** Opening DATA EXTRACT block **

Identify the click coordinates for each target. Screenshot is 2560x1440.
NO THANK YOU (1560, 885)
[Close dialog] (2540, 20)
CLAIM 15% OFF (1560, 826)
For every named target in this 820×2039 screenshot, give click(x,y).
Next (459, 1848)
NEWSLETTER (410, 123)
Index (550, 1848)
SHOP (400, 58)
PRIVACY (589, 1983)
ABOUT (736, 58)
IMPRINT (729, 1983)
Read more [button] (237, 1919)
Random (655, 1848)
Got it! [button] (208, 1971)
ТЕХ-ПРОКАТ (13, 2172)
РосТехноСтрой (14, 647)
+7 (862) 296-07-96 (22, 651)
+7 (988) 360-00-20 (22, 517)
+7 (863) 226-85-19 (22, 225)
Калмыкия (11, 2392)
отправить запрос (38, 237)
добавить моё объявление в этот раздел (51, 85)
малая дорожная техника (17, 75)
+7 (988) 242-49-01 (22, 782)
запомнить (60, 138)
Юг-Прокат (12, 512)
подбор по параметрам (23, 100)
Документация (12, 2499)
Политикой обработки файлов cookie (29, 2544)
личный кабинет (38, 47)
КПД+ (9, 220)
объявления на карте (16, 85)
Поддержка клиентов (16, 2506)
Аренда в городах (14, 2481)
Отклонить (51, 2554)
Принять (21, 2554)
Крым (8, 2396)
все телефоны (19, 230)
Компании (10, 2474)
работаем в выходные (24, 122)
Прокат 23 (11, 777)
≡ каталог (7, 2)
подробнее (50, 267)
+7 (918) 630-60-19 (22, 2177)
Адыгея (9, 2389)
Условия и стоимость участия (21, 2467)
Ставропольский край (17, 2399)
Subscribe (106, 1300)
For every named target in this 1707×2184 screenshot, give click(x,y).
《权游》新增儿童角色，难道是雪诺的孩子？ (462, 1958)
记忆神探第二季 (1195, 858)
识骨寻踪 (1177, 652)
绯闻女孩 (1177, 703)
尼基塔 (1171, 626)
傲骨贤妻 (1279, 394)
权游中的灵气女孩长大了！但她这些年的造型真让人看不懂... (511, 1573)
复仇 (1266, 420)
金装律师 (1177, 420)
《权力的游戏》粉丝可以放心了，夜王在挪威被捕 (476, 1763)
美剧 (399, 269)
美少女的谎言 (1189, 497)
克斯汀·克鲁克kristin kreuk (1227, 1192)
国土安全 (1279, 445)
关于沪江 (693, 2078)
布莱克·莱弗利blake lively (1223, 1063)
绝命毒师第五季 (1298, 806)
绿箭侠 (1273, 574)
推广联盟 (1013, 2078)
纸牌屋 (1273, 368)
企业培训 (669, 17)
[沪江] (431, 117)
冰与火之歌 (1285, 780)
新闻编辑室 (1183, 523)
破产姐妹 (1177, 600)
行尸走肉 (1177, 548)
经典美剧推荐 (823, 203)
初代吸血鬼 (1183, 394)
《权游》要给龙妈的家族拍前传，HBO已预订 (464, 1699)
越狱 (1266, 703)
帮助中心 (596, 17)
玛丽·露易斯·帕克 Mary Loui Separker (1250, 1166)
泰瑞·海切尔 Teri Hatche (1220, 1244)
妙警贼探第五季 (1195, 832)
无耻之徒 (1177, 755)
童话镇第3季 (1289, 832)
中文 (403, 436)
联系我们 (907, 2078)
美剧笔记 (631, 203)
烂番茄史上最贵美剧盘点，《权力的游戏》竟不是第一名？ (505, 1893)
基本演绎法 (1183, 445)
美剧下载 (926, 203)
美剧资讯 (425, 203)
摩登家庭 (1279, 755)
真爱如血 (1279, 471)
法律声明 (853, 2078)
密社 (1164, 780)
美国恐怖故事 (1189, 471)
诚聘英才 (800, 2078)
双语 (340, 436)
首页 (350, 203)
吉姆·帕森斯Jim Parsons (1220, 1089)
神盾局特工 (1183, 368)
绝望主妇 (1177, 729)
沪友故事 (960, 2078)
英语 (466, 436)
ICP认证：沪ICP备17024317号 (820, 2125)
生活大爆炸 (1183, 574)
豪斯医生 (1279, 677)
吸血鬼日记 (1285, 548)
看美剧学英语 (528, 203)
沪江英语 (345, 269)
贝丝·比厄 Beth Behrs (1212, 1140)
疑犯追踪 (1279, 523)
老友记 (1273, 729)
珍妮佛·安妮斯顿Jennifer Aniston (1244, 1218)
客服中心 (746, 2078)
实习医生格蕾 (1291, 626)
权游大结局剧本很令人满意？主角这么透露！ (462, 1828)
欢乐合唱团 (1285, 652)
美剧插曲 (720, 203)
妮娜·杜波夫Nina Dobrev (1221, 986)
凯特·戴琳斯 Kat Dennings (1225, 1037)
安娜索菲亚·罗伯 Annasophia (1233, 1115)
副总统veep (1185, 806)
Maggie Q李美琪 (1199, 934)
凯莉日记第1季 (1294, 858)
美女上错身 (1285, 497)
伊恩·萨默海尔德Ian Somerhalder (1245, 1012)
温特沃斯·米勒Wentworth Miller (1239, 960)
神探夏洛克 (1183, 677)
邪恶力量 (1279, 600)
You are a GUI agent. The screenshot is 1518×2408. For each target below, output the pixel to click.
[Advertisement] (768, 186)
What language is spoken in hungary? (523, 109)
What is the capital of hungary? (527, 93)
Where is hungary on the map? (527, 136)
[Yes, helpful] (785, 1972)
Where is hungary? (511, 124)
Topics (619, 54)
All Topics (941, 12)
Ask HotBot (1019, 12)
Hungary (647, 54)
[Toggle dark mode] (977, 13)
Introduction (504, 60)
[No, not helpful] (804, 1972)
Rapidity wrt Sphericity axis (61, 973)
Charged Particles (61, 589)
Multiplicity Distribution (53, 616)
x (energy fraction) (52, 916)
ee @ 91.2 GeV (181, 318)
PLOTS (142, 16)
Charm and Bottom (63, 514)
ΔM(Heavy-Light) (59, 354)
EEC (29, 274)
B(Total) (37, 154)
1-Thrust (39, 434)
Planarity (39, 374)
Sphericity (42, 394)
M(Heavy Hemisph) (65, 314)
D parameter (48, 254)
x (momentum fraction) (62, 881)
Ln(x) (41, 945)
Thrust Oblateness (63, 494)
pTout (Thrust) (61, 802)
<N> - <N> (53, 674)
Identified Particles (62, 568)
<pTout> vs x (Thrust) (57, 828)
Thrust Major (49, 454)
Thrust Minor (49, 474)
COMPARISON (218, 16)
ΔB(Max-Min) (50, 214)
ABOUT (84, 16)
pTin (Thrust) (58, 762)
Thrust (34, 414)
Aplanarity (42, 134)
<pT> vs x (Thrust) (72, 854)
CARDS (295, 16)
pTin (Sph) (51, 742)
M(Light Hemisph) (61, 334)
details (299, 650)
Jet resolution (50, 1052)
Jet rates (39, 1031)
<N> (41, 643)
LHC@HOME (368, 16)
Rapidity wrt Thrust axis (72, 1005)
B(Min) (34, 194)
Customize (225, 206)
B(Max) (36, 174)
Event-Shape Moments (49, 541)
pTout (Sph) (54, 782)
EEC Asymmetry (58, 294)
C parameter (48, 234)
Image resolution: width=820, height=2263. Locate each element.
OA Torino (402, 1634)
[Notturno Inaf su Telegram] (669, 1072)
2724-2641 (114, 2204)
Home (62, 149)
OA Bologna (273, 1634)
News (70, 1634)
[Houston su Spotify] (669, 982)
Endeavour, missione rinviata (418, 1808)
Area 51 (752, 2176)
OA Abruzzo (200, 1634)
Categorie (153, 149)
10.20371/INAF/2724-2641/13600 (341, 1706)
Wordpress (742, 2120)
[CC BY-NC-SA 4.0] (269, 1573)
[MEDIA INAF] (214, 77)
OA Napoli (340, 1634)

** Closing DATA EXTRACT block **

__WHAT THE EXERCISE ASKS__: The response should consist of all the entries, transcribed exactly.

__WORKED SOLUTION__:
Identify the click coordinates for each target. Screenshot is 2560x1440.
NO THANK YOU (1560, 885)
[Close dialog] (2540, 20)
CLAIM 15% OFF (1560, 826)
For every named target in this 820×2039 screenshot, give click(x,y).
Next (459, 1848)
NEWSLETTER (410, 123)
Index (550, 1848)
SHOP (400, 58)
PRIVACY (589, 1983)
ABOUT (736, 58)
IMPRINT (729, 1983)
Read more [button] (237, 1919)
Random (655, 1848)
Got it! [button] (208, 1971)
ТЕХ-ПРОКАТ (13, 2172)
РосТехноСтрой (14, 647)
+7 (862) 296-07-96 (22, 651)
+7 (988) 360-00-20 (22, 517)
+7 (863) 226-85-19 (22, 225)
Калмыкия (11, 2392)
отправить запрос (38, 237)
добавить моё объявление в этот раздел (51, 85)
малая дорожная техника (17, 75)
+7 (988) 242-49-01 (22, 782)
запомнить (60, 138)
Юг-Прокат (12, 512)
подбор по параметрам (23, 100)
Документация (12, 2499)
Политикой обработки файлов cookie (29, 2544)
личный кабинет (38, 47)
КПД+ (9, 220)
объявления на карте (16, 85)
Поддержка клиентов (16, 2506)
Аренда в городах (14, 2481)
Отклонить (51, 2554)
Принять (21, 2554)
Крым (8, 2396)
все телефоны (19, 230)
Компании (10, 2474)
работаем в выходные (24, 122)
Прокат 23 (11, 777)
≡ каталог (7, 2)
подробнее (50, 267)
+7 (918) 630-60-19 (22, 2177)
Адыгея (9, 2389)
Условия и стоимость участия (21, 2467)
Ставропольский край (17, 2399)
Subscribe (106, 1300)
For every named target in this 1707×2184 screenshot, give click(x,y).
《权游》新增儿童角色，难道是雪诺的孩子？ (462, 1958)
记忆神探第二季 (1195, 858)
识骨寻踪 (1177, 652)
绯闻女孩 (1177, 703)
尼基塔 (1171, 626)
傲骨贤妻 (1279, 394)
权游中的灵气女孩长大了！但她这些年的造型真让人看不懂... (511, 1573)
复仇 (1266, 420)
金装律师 (1177, 420)
《权力的游戏》粉丝可以放心了，夜王在挪威被捕 (476, 1763)
美剧 (399, 269)
美少女的谎言 (1189, 497)
克斯汀·克鲁克kristin kreuk (1227, 1192)
国土安全 (1279, 445)
关于沪江 (693, 2078)
布莱克·莱弗利blake lively (1223, 1063)
绝命毒师第五季 (1298, 806)
绿箭侠 (1273, 574)
推广联盟 (1013, 2078)
纸牌屋 (1273, 368)
企业培训 (669, 17)
[沪江] (431, 117)
冰与火之歌 (1285, 780)
新闻编辑室 (1183, 523)
破产姐妹 (1177, 600)
行尸走肉 (1177, 548)
经典美剧推荐 (823, 203)
初代吸血鬼 (1183, 394)
《权游》要给龙妈的家族拍前传，HBO已预订 (464, 1699)
越狱 (1266, 703)
帮助中心 (596, 17)
玛丽·露易斯·帕克 Mary Loui Separker (1250, 1166)
泰瑞·海切尔 Teri Hatche (1220, 1244)
妙警贼探第五季 (1195, 832)
无耻之徒 (1177, 755)
童话镇第3季 (1289, 832)
中文 (403, 436)
联系我们 (907, 2078)
美剧笔记 (631, 203)
烂番茄史上最贵美剧盘点，《权力的游戏》竟不是第一名？ (505, 1893)
基本演绎法 (1183, 445)
美剧下载 (926, 203)
美剧资讯 (425, 203)
摩登家庭 (1279, 755)
真爱如血 (1279, 471)
法律声明 (853, 2078)
密社 (1164, 780)
美国恐怖故事 (1189, 471)
诚聘英才 (800, 2078)
双语 (340, 436)
首页 (350, 203)
吉姆·帕森斯Jim Parsons (1220, 1089)
神盾局特工 (1183, 368)
绝望主妇 (1177, 729)
沪友故事 (960, 2078)
英语 (466, 436)
ICP认证：沪ICP备17024317号 (820, 2125)
生活大爆炸 (1183, 574)
豪斯医生 (1279, 677)
吸血鬼日记 (1285, 548)
看美剧学英语 (528, 203)
沪江英语 (345, 269)
贝丝·比厄 Beth Behrs (1212, 1140)
疑犯追踪 (1279, 523)
老友记 (1273, 729)
珍妮佛·安妮斯顿Jennifer Aniston (1244, 1218)
客服中心 (746, 2078)
实习医生格蕾 (1291, 626)
权游大结局剧本很令人满意？主角这么透露！ (462, 1828)
欢乐合唱团 (1285, 652)
美剧插曲 (720, 203)
妮娜·杜波夫Nina Dobrev (1221, 986)
凯特·戴琳斯 Kat Dennings (1225, 1037)
安娜索菲亚·罗伯 Annasophia (1233, 1115)
副总统veep (1185, 806)
Maggie Q李美琪 (1199, 934)
凯莉日记第1季 (1294, 858)
美女上错身 (1285, 497)
伊恩·萨默海尔德Ian Somerhalder (1245, 1012)
温特沃斯·米勒Wentworth Miller (1239, 960)
神探夏洛克 (1183, 677)
邪恶力量 (1279, 600)
You are a GUI agent. The screenshot is 1518×2408. For each target below, output the pixel to click.
[Advertisement] (768, 186)
What language is spoken in hungary? (523, 109)
What is the capital of hungary? (527, 93)
Where is hungary on the map? (527, 136)
[Yes, helpful] (785, 1972)
Where is hungary? (511, 124)
Topics (619, 54)
All Topics (941, 12)
Ask HotBot (1019, 12)
Hungary (647, 54)
[Toggle dark mode] (977, 13)
Introduction (504, 60)
[No, not helpful] (804, 1972)
Rapidity wrt Sphericity axis (61, 973)
Charged Particles (61, 589)
Multiplicity Distribution (53, 616)
x (energy fraction) (52, 916)
ee @ 91.2 GeV (181, 318)
PLOTS (142, 16)
Charm and Bottom (63, 514)
ΔM(Heavy-Light) (59, 354)
EEC (29, 274)
B(Total) (37, 154)
1-Thrust (39, 434)
Planarity (39, 374)
Sphericity (42, 394)
M(Heavy Hemisph) (65, 314)
D parameter (48, 254)
x (momentum fraction) (62, 881)
Ln(x) (41, 945)
Thrust Oblateness (63, 494)
pTout (Thrust) (61, 802)
<N> - <N> (53, 674)
Identified Particles (62, 568)
<pTout> vs x (Thrust) (57, 828)
Thrust Major (49, 454)
Thrust Minor (49, 474)
COMPARISON (218, 16)
ΔB(Max-Min) (50, 214)
ABOUT (84, 16)
pTin (Thrust) (58, 762)
Thrust (34, 414)
Aplanarity (42, 134)
<pT> vs x (Thrust) (72, 854)
CARDS (295, 16)
pTin (Sph) (51, 742)
M(Light Hemisph) (61, 334)
details (299, 650)
Jet resolution (50, 1052)
Jet rates (39, 1031)
<N> (41, 643)
LHC@HOME (368, 16)
Rapidity wrt Thrust axis (72, 1005)
B(Min) (34, 194)
Customize (225, 206)
B(Max) (36, 174)
Event-Shape Moments (49, 541)
pTout (Sph) (54, 782)
EEC Asymmetry (58, 294)
C parameter (48, 234)
Image resolution: width=820, height=2263. Locate each element.
OA Torino (402, 1634)
[Notturno Inaf su Telegram] (669, 1072)
2724-2641 (114, 2204)
Home (62, 149)
OA Bologna (273, 1634)
News (70, 1634)
[Houston su Spotify] (669, 982)
Endeavour, missione rinviata (418, 1808)
Area 51 (752, 2176)
OA Abruzzo (200, 1634)
Categorie (153, 149)
10.20371/INAF/2724-2641/13600 (341, 1706)
Wordpress (742, 2120)
[CC BY-NC-SA 4.0] (269, 1573)
[MEDIA INAF] (214, 77)
OA Napoli (340, 1634)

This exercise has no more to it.